### [ACTION ITEM]
Could you set down only the lines from the one including "This screenshot has width=1036, height=1159." to the end of the records below, inclusive and exact, leaving pictures out?

*** Opening of TASK INPUT ***

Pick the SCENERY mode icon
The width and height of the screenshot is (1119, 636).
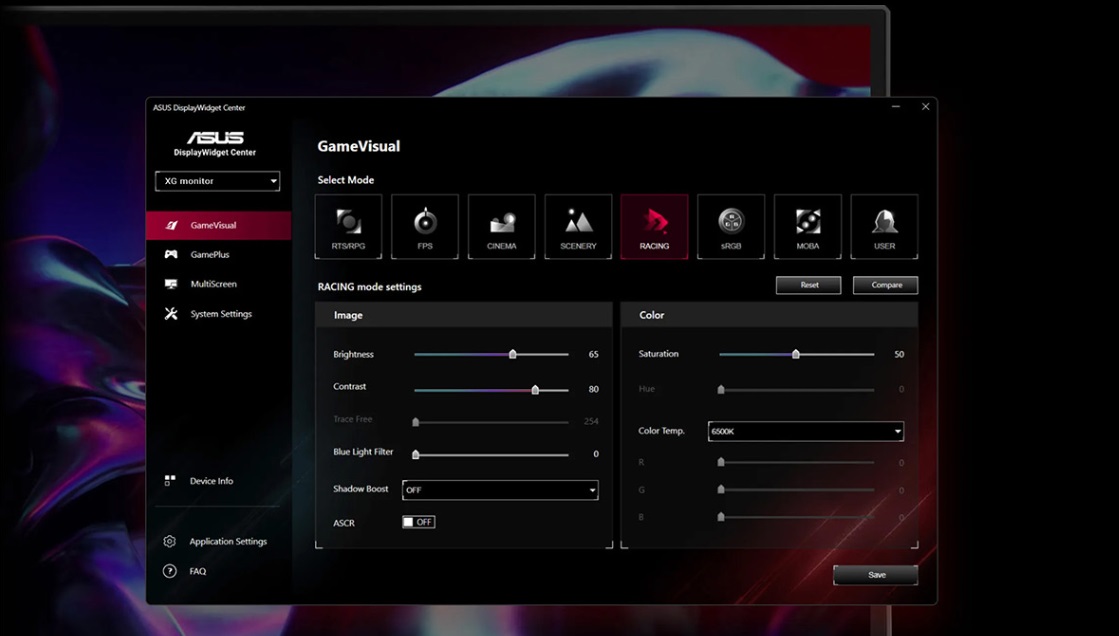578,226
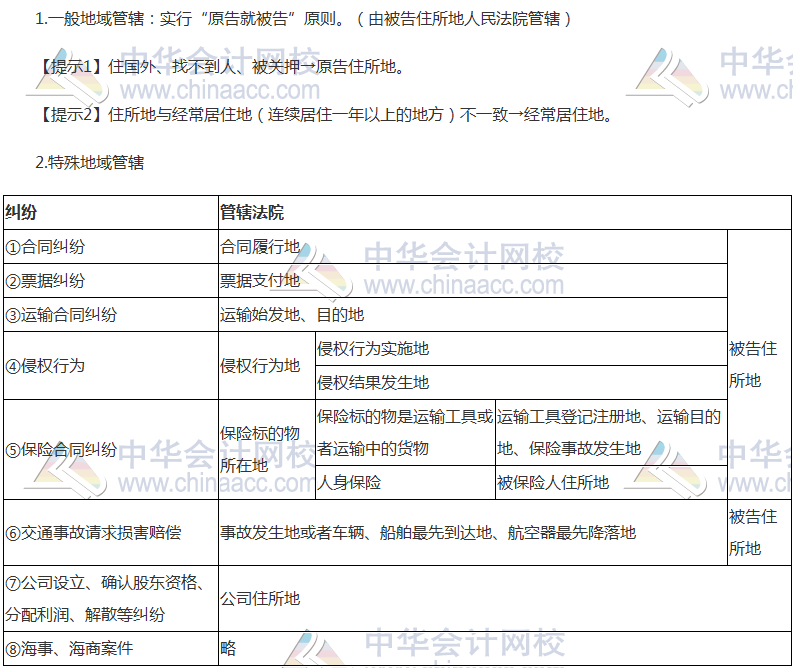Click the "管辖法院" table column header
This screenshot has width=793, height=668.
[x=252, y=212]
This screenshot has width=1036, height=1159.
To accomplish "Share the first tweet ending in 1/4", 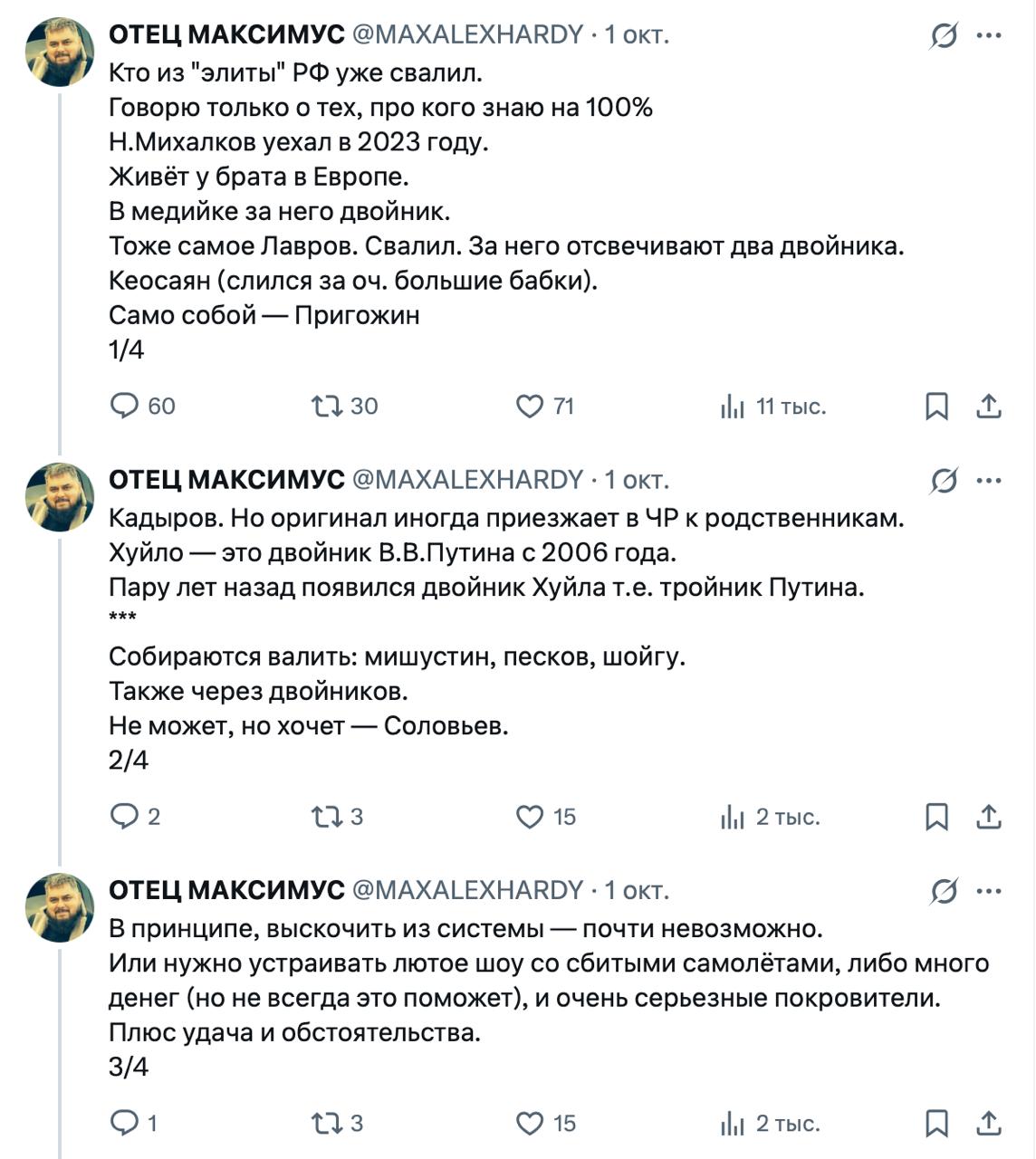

*** Close of TASK INPUT ***

### [RESULT OF THE TASK]
This screenshot has width=1036, height=1159.
To accomplish "Share the first tweet ending in 1/4", 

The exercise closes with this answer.